__Problem requirements__: Render the material from the line with "1280x720 pixels. Task: Click the SPOILE logo" up to and including the line with "tap(148, 50)" as a numbered list, leaving out blank lines.

__Data excerpts__:
+++
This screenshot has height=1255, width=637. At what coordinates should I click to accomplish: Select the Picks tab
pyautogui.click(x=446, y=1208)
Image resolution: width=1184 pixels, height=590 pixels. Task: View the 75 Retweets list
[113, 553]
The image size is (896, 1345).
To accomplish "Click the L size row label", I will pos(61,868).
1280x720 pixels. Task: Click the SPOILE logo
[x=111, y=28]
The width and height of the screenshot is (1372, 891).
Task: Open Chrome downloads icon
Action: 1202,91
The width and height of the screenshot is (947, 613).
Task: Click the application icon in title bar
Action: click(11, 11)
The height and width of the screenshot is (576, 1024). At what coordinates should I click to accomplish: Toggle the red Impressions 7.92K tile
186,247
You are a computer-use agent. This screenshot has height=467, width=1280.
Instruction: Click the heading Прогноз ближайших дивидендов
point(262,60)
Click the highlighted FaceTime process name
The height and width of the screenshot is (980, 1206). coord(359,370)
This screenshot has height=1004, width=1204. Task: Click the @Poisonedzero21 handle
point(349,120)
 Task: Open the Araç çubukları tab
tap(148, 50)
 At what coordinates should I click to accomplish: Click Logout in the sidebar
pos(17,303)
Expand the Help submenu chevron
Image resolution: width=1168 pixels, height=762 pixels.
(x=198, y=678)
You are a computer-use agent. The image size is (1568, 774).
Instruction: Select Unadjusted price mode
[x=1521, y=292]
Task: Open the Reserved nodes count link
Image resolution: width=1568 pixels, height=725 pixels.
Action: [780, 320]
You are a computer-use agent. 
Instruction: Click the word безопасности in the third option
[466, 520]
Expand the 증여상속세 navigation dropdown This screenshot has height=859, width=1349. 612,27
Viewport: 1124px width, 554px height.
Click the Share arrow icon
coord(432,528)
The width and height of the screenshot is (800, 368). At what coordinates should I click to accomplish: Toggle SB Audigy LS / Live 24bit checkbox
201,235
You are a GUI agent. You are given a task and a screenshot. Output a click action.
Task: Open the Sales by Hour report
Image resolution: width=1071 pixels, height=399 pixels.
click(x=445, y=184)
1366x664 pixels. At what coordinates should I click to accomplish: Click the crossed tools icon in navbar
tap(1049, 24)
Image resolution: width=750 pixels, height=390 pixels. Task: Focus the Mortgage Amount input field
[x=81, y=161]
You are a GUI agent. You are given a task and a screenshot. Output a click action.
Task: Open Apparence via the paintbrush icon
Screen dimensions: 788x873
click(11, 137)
+++
__The result__:
1. 1280x720 pixels. Task: Click the SPOILE logo
2. [x=111, y=28]
3. The width and height of the screenshot is (1372, 891).
4. Task: Open Chrome downloads icon
5. Action: 1202,91
6. The width and height of the screenshot is (947, 613).
7. Task: Click the application icon in title bar
8. Action: click(11, 11)
9. The height and width of the screenshot is (576, 1024). At what coordinates should I click to accomplish: Toggle the red Impressions 7.92K tile
10. 186,247
11. You are a computer-use agent. This screenshot has height=467, width=1280.
12. Instruction: Click the heading Прогноз ближайших дивидендов
13. point(262,60)
14. Click the highlighted FaceTime process name
15. The height and width of the screenshot is (980, 1206). coord(359,370)
16. This screenshot has height=1004, width=1204. Task: Click the @Poisonedzero21 handle
17. point(349,120)
18.  Task: Open the Araç çubukları tab
19. tap(148, 50)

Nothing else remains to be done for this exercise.